* [Records]

────

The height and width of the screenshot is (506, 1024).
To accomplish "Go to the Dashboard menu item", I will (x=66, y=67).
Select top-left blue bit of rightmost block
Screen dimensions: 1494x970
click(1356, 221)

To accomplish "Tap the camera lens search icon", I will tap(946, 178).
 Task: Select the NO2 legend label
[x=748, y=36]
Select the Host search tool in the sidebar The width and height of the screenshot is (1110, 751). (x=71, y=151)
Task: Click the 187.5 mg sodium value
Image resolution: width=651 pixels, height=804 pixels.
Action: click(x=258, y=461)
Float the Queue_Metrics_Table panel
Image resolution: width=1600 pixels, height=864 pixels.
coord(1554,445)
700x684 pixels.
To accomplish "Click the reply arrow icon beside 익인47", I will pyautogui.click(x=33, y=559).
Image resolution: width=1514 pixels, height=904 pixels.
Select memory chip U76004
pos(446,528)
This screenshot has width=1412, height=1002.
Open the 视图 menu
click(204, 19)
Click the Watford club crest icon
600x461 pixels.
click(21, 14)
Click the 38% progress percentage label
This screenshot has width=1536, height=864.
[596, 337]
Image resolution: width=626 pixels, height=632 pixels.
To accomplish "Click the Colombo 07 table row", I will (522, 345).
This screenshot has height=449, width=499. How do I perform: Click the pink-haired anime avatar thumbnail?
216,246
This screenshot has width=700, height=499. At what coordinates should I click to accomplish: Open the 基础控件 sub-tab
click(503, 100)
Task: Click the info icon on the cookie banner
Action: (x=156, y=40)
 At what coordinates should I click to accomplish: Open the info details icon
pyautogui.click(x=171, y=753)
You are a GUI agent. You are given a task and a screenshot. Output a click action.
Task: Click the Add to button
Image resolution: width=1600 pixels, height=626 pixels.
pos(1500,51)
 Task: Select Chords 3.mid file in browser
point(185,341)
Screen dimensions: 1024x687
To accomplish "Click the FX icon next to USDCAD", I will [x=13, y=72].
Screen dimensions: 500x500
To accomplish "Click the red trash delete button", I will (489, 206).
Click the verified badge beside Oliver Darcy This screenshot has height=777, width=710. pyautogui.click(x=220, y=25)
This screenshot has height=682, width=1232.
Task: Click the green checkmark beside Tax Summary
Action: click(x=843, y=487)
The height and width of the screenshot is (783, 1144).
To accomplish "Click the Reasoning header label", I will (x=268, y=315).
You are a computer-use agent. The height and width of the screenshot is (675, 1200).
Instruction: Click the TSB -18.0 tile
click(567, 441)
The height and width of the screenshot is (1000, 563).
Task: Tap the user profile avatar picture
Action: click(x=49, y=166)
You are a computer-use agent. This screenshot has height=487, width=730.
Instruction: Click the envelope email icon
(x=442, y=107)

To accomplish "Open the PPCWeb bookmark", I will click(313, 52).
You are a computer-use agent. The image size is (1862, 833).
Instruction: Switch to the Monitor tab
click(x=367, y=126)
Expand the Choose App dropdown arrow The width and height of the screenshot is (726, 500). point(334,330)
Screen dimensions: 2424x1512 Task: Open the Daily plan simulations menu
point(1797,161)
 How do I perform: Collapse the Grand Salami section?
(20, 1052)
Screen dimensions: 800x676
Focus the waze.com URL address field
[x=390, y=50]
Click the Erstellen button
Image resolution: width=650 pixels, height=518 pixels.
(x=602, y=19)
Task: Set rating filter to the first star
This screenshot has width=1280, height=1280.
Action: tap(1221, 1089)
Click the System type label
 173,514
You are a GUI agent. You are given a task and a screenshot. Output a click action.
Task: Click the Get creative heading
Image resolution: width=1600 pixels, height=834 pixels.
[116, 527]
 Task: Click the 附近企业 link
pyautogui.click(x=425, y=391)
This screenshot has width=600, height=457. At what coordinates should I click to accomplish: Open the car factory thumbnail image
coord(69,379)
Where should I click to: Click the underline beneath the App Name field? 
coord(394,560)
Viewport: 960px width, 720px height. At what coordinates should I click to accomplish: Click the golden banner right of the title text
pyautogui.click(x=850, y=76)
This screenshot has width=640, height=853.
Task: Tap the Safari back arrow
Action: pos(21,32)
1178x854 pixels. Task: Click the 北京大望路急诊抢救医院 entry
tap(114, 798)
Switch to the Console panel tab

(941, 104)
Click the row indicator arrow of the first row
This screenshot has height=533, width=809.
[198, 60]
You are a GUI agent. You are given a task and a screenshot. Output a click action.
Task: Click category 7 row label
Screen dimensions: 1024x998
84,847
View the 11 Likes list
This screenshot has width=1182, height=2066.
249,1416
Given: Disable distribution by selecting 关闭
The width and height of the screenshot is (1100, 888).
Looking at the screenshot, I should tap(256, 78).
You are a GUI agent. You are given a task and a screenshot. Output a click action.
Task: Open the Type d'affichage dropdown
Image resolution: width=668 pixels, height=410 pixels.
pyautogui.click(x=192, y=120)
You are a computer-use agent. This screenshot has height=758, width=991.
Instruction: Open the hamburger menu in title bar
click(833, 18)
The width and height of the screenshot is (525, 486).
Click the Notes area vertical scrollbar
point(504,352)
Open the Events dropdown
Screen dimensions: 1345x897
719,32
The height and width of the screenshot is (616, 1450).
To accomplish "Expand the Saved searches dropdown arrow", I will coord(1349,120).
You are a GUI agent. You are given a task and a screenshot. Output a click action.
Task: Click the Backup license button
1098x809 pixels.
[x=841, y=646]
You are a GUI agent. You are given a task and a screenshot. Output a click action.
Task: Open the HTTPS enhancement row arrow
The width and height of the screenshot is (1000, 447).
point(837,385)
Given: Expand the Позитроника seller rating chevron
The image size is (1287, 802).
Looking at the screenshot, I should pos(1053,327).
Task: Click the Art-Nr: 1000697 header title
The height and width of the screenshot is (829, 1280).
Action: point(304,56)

────

* [AIM OF THE TASK] Could you rewrite all the records above, replacing "Output a click action" with "Return a click action" and leaving everything else unchanged?

* [THE ANSWER]
The height and width of the screenshot is (506, 1024).
To accomplish "Go to the Dashboard menu item", I will (x=66, y=67).
Select top-left blue bit of rightmost block
Screen dimensions: 1494x970
click(1356, 221)

To accomplish "Tap the camera lens search icon", I will tap(946, 178).
 Task: Select the NO2 legend label
[x=748, y=36]
Select the Host search tool in the sidebar The width and height of the screenshot is (1110, 751). (x=71, y=151)
Task: Click the 187.5 mg sodium value
Image resolution: width=651 pixels, height=804 pixels.
Action: click(x=258, y=461)
Float the Queue_Metrics_Table panel
Image resolution: width=1600 pixels, height=864 pixels.
coord(1554,445)
700x684 pixels.
To accomplish "Click the reply arrow icon beside 익인47", I will pyautogui.click(x=33, y=559).
Image resolution: width=1514 pixels, height=904 pixels.
Select memory chip U76004
pos(446,528)
This screenshot has width=1412, height=1002.
Open the 视图 menu
click(204, 19)
Click the Watford club crest icon
600x461 pixels.
click(21, 14)
Click the 38% progress percentage label
This screenshot has width=1536, height=864.
[596, 337]
Image resolution: width=626 pixels, height=632 pixels.
To accomplish "Click the Colombo 07 table row", I will (522, 345).
This screenshot has height=449, width=499. How do I perform: Click the pink-haired anime avatar thumbnail?
216,246
This screenshot has width=700, height=499. At what coordinates should I click to accomplish: Open the 基础控件 sub-tab
click(503, 100)
Task: Click the info icon on the cookie banner
Action: (x=156, y=40)
 At what coordinates should I click to accomplish: Open the info details icon
pyautogui.click(x=171, y=753)
You are a GUI agent. You are given a task and a screenshot. Return a click action.
Task: Click the Add to button
Image resolution: width=1600 pixels, height=626 pixels.
pos(1500,51)
 Task: Select Chords 3.mid file in browser
point(185,341)
Screen dimensions: 1024x687
To accomplish "Click the FX icon next to USDCAD", I will [x=13, y=72].
Screen dimensions: 500x500
To accomplish "Click the red trash delete button", I will (489, 206).
Click the verified badge beside Oliver Darcy This screenshot has height=777, width=710. pyautogui.click(x=220, y=25)
This screenshot has height=682, width=1232.
Task: Click the green checkmark beside Tax Summary
Action: click(x=843, y=487)
The height and width of the screenshot is (783, 1144).
To accomplish "Click the Reasoning header label", I will (x=268, y=315).
You are a computer-use agent. The height and width of the screenshot is (675, 1200).
Instruction: Click the TSB -18.0 tile
click(567, 441)
The height and width of the screenshot is (1000, 563).
Task: Tap the user profile avatar picture
Action: click(x=49, y=166)
You are a computer-use agent. This screenshot has height=487, width=730.
Instruction: Click the envelope email icon
(x=442, y=107)

To accomplish "Open the PPCWeb bookmark", I will click(313, 52).
You are a computer-use agent. The image size is (1862, 833).
Instruction: Switch to the Monitor tab
click(x=367, y=126)
Expand the Choose App dropdown arrow The width and height of the screenshot is (726, 500). point(334,330)
Screen dimensions: 2424x1512 Task: Open the Daily plan simulations menu
point(1797,161)
 How do I perform: Collapse the Grand Salami section?
(20, 1052)
Screen dimensions: 800x676
Focus the waze.com URL address field
[x=390, y=50]
Click the Erstellen button
Image resolution: width=650 pixels, height=518 pixels.
(x=602, y=19)
Task: Set rating filter to the first star
This screenshot has width=1280, height=1280.
Action: tap(1221, 1089)
Click the System type label
 173,514
You are a GUI agent. You are given a task and a screenshot. Return a click action.
Task: Click the Get creative heading
Image resolution: width=1600 pixels, height=834 pixels.
[116, 527]
 Task: Click the 附近企业 link
pyautogui.click(x=425, y=391)
This screenshot has width=600, height=457. At what coordinates should I click to accomplish: Open the car factory thumbnail image
coord(69,379)
Where should I click to: Click the underline beneath the App Name field? 
coord(394,560)
Viewport: 960px width, 720px height. At what coordinates should I click to accomplish: Click the golden banner right of the title text
pyautogui.click(x=850, y=76)
This screenshot has width=640, height=853.
Task: Tap the Safari back arrow
Action: pos(21,32)
1178x854 pixels. Task: Click the 北京大望路急诊抢救医院 entry
tap(114, 798)
Switch to the Console panel tab

(941, 104)
Click the row indicator arrow of the first row
This screenshot has height=533, width=809.
[198, 60]
You are a GUI agent. You are given a task and a screenshot. Return a click action.
Task: Click category 7 row label
Screen dimensions: 1024x998
84,847
View the 11 Likes list
This screenshot has width=1182, height=2066.
249,1416
Given: Disable distribution by selecting 关闭
The width and height of the screenshot is (1100, 888).
Looking at the screenshot, I should tap(256, 78).
You are a GUI agent. You are given a task and a screenshot. Return a click action.
Task: Open the Type d'affichage dropdown
Image resolution: width=668 pixels, height=410 pixels.
pyautogui.click(x=192, y=120)
You are a computer-use agent. This screenshot has height=758, width=991.
Instruction: Open the hamburger menu in title bar
click(833, 18)
The width and height of the screenshot is (525, 486).
Click the Notes area vertical scrollbar
point(504,352)
Open the Events dropdown
Screen dimensions: 1345x897
719,32
The height and width of the screenshot is (616, 1450).
To accomplish "Expand the Saved searches dropdown arrow", I will coord(1349,120).
You are a GUI agent. You are given a task and a screenshot. Return a click action.
Task: Click the Backup license button
1098x809 pixels.
[x=841, y=646]
You are a GUI agent. You are given a task and a screenshot. Return a click action.
Task: Open the HTTPS enhancement row arrow
The width and height of the screenshot is (1000, 447).
point(837,385)
Given: Expand the Позитроника seller rating chevron
The image size is (1287, 802).
Looking at the screenshot, I should pos(1053,327).
Task: Click the Art-Nr: 1000697 header title
The height and width of the screenshot is (829, 1280).
Action: point(304,56)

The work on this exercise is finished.